▶ **SHORT EXERCISE**
Rewrite all of the records below, substituting "document" for each occurrence of "page" and leaving everything else unchanged.

▶ **EXTRACTED RECORDS**

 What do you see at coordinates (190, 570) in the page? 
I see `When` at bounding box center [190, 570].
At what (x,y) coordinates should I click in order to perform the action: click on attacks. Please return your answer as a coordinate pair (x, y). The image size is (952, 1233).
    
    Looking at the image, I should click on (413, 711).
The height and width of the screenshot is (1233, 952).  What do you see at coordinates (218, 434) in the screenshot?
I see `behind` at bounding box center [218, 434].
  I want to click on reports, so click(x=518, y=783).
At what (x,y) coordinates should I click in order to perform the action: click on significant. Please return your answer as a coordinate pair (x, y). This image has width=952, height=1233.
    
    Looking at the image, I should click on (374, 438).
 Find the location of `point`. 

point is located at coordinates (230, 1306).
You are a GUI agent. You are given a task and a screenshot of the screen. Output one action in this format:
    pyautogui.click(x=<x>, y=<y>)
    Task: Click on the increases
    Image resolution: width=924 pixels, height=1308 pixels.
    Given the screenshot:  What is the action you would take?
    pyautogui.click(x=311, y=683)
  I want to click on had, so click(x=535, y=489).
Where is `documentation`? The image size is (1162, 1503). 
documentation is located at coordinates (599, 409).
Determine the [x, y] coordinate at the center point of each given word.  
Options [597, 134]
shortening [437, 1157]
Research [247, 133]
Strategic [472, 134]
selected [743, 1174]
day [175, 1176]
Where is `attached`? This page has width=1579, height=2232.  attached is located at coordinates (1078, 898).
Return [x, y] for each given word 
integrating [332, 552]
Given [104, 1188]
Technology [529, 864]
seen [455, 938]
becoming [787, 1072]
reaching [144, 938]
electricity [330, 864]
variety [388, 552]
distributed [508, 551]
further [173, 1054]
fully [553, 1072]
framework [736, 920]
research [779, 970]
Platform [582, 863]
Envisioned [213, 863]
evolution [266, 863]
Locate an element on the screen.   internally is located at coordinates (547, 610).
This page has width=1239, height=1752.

▶ **RESULT OF THIS EXERCISE**
 What do you see at coordinates (190, 570) in the document? 
I see `When` at bounding box center [190, 570].
At what (x,y) coordinates should I click in order to perform the action: click on attacks. Please return your answer as a coordinate pair (x, y). The image size is (952, 1233).
    
    Looking at the image, I should click on (413, 711).
The height and width of the screenshot is (1233, 952).  What do you see at coordinates (218, 434) in the screenshot?
I see `behind` at bounding box center [218, 434].
  I want to click on reports, so click(x=518, y=783).
At what (x,y) coordinates should I click in order to perform the action: click on significant. Please return your answer as a coordinate pair (x, y). This image has width=952, height=1233.
    
    Looking at the image, I should click on (374, 438).
 Find the location of `point`. 

point is located at coordinates (230, 1306).
You are a GUI agent. You are given a task and a screenshot of the screen. Output one action in this format:
    pyautogui.click(x=<x>, y=<y>)
    Task: Click on the increases
    Image resolution: width=924 pixels, height=1308 pixels.
    Given the screenshot:  What is the action you would take?
    pyautogui.click(x=311, y=683)
  I want to click on had, so click(x=535, y=489).
Where is `documentation`? The image size is (1162, 1503). 
documentation is located at coordinates (599, 409).
Determine the [x, y] coordinate at the center point of each given word.  
Options [597, 134]
shortening [437, 1157]
Research [247, 133]
Strategic [472, 134]
selected [743, 1174]
day [175, 1176]
Where is `attached`? This document has width=1579, height=2232.  attached is located at coordinates (1078, 898).
Return [x, y] for each given word 
integrating [332, 552]
Given [104, 1188]
Technology [529, 864]
seen [455, 938]
becoming [787, 1072]
reaching [144, 938]
electricity [330, 864]
variety [388, 552]
distributed [508, 551]
further [173, 1054]
fully [553, 1072]
framework [736, 920]
research [779, 970]
Platform [582, 863]
Envisioned [213, 863]
evolution [266, 863]
Locate an element on the screen.   internally is located at coordinates (547, 610).
This document has width=1239, height=1752.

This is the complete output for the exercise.